* **WHAT YOU WILL DO**
Copy out the data below word for word, leaving out the pictures.

Data for finding displayed items:
───

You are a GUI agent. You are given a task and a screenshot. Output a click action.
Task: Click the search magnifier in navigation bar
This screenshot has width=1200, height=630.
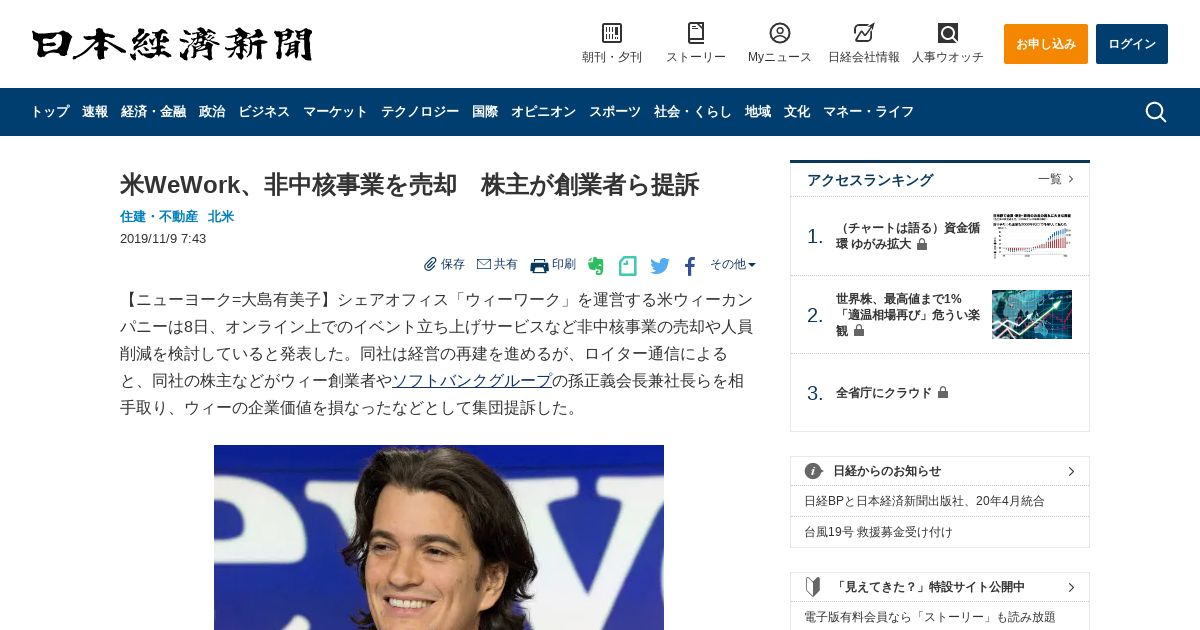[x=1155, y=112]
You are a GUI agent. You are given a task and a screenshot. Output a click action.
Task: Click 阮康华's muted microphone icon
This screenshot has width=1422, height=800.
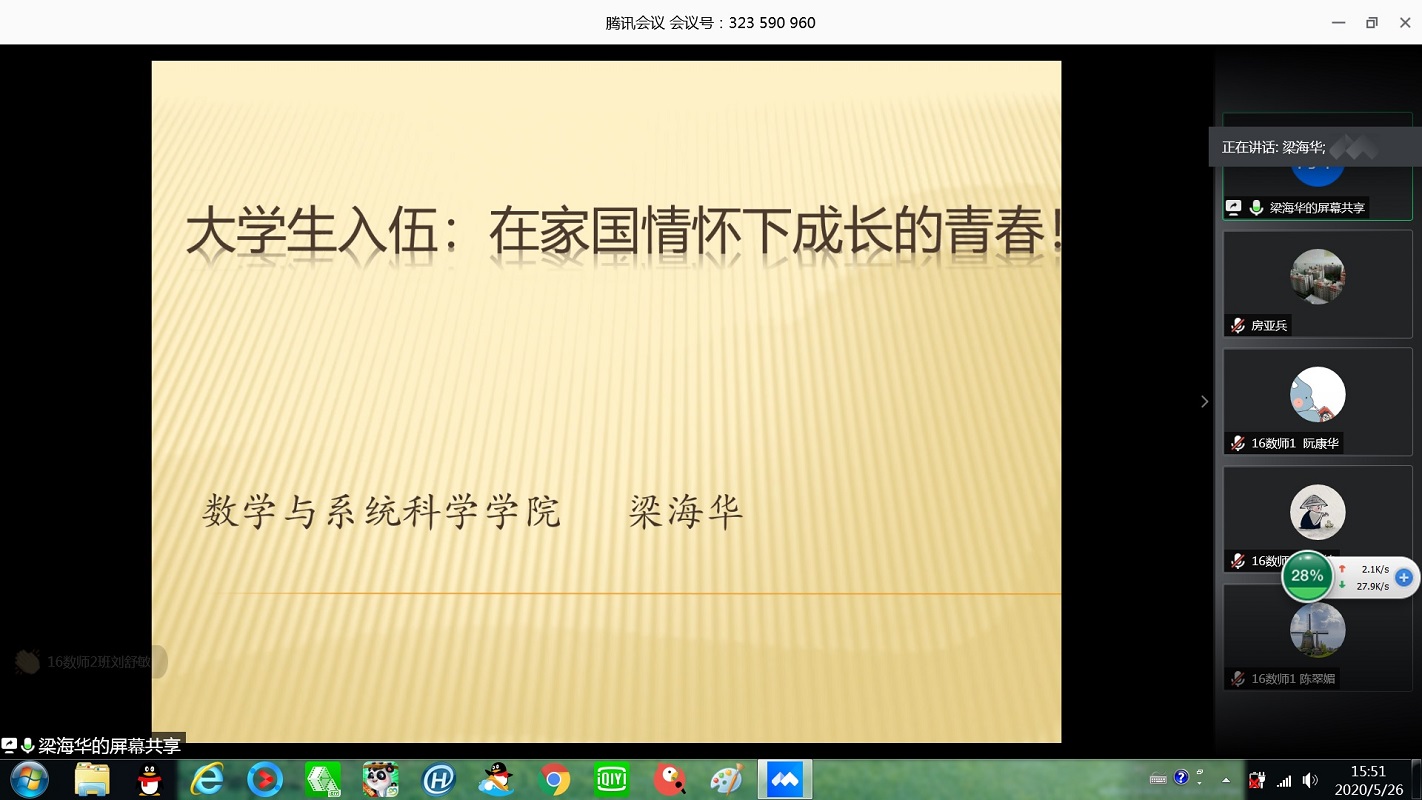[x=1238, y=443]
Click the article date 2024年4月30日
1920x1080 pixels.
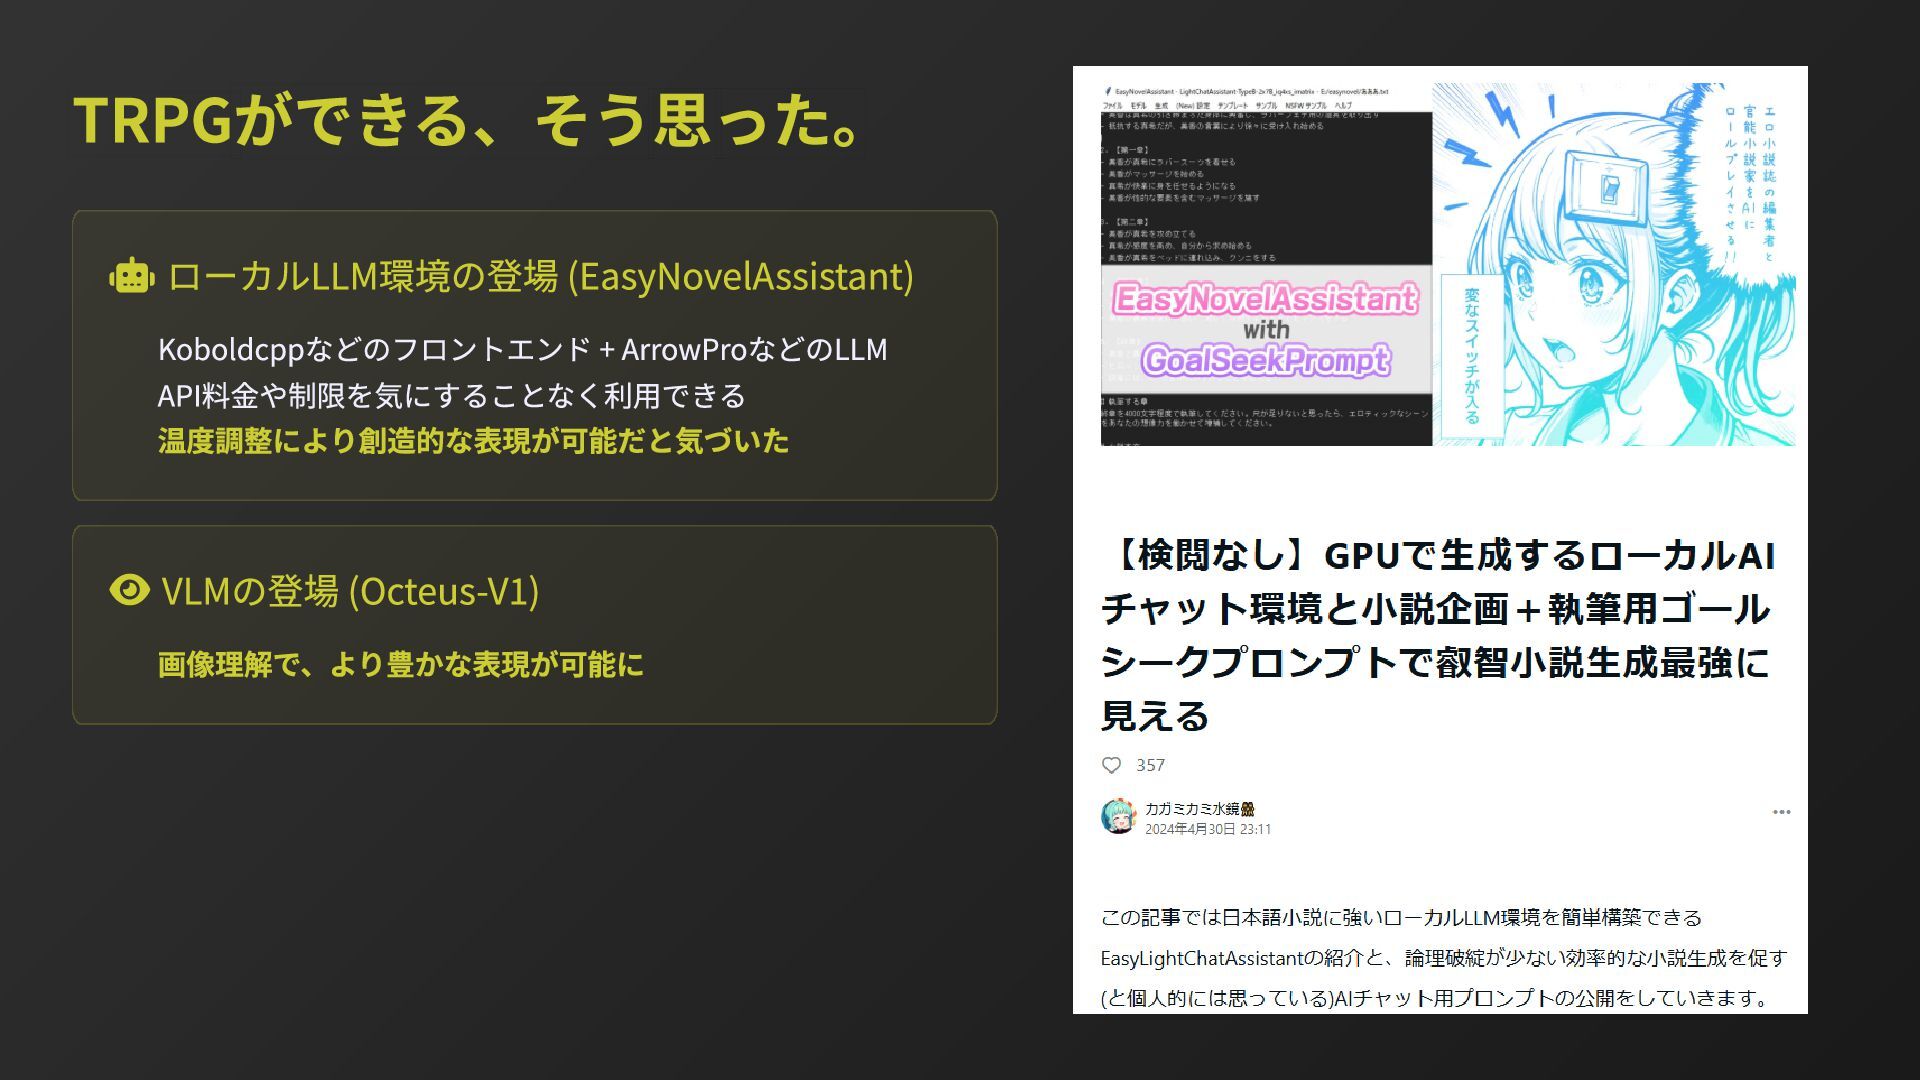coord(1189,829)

───

* **RESULT OF THE EXERCISE**
You are a GUI agent. You are given a task and a screenshot. Output a click action.
Task: Click the search magnifier in navigation bar
This screenshot has width=1200, height=630.
[x=1155, y=112]
You are a GUI agent. You are given a task and a screenshot. Output a click action.
Task: Click 阮康华's muted microphone icon
This screenshot has width=1422, height=800.
[x=1238, y=443]
Click the article date 2024年4月30日
1920x1080 pixels.
coord(1189,829)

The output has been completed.